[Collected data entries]

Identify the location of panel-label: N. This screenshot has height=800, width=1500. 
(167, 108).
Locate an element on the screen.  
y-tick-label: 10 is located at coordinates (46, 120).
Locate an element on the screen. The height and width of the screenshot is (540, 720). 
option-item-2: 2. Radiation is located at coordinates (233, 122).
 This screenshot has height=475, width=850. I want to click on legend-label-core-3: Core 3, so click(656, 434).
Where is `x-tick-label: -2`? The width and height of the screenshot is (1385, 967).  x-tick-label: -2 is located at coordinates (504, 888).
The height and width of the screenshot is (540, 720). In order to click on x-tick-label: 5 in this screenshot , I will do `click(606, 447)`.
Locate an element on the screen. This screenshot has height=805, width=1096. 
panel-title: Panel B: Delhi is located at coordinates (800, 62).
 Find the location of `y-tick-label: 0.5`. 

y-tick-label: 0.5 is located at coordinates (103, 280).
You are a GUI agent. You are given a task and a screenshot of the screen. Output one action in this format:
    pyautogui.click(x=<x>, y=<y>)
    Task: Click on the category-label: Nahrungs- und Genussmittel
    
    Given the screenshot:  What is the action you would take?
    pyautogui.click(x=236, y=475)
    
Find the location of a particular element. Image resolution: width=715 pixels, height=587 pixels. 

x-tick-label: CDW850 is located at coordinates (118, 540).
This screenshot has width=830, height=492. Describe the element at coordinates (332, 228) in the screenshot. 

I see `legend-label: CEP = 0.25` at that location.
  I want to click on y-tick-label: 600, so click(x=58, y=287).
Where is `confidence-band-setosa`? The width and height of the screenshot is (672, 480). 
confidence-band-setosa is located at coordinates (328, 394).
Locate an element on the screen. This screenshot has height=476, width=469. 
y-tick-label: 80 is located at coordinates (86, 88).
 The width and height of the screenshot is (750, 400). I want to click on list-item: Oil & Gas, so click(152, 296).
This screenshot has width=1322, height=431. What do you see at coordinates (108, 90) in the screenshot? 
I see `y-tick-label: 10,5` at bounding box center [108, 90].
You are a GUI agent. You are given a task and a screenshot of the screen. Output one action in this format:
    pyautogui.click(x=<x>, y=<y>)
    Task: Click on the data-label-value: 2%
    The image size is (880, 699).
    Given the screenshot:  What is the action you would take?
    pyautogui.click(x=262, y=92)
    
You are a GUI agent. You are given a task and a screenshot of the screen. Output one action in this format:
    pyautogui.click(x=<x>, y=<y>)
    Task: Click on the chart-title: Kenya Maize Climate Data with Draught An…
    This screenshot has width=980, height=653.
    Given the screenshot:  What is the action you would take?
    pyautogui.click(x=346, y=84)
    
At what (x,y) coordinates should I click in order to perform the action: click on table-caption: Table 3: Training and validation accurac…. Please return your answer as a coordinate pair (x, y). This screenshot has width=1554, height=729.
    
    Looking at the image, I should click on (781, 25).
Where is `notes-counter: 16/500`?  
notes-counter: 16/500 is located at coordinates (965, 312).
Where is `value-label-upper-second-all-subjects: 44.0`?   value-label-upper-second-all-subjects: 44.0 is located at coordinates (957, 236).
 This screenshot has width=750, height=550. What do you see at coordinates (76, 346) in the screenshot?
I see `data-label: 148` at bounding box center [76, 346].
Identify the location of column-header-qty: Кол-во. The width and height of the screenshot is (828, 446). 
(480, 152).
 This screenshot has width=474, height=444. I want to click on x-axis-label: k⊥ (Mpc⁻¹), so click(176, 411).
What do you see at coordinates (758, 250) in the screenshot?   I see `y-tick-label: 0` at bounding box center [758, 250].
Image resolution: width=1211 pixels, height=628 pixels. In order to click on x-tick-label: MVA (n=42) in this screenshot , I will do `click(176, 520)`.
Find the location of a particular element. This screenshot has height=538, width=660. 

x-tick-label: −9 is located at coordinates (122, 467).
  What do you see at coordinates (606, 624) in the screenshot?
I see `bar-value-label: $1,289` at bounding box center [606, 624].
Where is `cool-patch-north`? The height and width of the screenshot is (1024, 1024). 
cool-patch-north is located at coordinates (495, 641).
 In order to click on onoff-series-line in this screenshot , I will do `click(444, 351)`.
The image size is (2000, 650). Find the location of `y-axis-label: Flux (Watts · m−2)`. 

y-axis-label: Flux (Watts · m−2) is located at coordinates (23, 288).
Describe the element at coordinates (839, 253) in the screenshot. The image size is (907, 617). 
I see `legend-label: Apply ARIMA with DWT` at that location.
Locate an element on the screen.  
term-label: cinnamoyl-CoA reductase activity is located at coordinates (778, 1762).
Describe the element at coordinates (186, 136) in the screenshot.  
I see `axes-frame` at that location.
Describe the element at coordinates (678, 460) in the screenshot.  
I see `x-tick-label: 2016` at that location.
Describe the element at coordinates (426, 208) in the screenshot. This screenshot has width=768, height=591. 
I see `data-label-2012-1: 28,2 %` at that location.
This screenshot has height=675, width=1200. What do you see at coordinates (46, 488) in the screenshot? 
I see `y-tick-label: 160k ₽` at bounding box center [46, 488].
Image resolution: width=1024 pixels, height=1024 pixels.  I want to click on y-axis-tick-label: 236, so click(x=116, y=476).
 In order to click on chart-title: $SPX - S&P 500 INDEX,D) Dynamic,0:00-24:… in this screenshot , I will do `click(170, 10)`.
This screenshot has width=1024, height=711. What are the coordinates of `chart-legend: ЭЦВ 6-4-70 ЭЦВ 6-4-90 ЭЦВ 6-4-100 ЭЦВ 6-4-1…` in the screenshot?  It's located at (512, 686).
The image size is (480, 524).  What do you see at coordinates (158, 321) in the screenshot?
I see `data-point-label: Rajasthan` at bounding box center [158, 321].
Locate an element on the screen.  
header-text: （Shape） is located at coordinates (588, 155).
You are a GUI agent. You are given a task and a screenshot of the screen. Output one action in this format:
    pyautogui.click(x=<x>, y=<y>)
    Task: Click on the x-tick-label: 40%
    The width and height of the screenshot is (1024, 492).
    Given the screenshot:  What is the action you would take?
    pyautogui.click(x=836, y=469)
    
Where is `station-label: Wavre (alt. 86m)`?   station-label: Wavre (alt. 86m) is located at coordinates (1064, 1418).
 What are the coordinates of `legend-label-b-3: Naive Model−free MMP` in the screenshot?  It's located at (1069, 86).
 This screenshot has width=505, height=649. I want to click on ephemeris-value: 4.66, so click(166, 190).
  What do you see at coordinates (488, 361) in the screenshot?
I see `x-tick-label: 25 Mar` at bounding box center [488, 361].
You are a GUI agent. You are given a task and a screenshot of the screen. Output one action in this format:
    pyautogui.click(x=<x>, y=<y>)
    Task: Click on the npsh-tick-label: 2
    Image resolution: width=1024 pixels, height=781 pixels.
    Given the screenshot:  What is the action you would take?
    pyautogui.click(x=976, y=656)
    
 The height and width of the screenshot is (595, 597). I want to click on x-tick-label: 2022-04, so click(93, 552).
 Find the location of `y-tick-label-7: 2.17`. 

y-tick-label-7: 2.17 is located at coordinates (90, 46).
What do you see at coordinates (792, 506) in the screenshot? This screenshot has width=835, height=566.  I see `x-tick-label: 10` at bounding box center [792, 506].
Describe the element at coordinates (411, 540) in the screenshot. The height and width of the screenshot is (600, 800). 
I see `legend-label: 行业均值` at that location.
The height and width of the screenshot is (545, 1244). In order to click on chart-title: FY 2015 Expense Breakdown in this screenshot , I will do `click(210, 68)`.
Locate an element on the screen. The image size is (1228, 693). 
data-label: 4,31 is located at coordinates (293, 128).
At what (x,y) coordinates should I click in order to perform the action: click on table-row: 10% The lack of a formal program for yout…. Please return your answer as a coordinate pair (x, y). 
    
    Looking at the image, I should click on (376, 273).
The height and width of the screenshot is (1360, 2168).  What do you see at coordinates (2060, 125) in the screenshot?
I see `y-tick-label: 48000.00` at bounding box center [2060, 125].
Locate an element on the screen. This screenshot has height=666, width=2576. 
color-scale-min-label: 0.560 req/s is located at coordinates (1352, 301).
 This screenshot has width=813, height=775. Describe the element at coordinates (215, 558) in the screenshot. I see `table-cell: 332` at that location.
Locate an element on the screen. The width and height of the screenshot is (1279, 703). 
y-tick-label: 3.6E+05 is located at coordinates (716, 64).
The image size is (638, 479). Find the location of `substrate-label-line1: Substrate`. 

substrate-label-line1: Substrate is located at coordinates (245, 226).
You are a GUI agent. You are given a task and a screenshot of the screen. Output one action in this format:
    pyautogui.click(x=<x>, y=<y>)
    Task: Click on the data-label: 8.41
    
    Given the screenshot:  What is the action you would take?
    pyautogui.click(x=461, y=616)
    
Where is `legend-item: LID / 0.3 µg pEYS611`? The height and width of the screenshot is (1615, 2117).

Aim of the task => Express the records starting with the line containing "Describe the element at coordinates (186, 136)" and going on through the line containing "Image resolution: width=1024 pixels, height=1024" as a two-column CSV with the headers input and output, one row per record. Put each record's text and its answer in their own quoted fields, replacing any line breaks with spaces.

Exercise solution =>
input,output
"Describe the element at coordinates (186, 136) in the screenshot.","I see `axes-frame` at that location."
"Describe the element at coordinates (678, 460) in the screenshot.","I see `x-tick-label: 2016` at that location."
"Describe the element at coordinates (426, 208) in the screenshot. This screenshot has width=768, height=591.","I see `data-label-2012-1: 28,2 %` at that location."
"This screenshot has height=675, width=1200. What do you see at coordinates (46, 488) in the screenshot?","I see `y-tick-label: 160k ₽` at bounding box center [46, 488]."
"Image resolution: width=1024 pixels, height=1024 pixels.","I want to click on y-axis-tick-label: 236, so click(x=116, y=476)."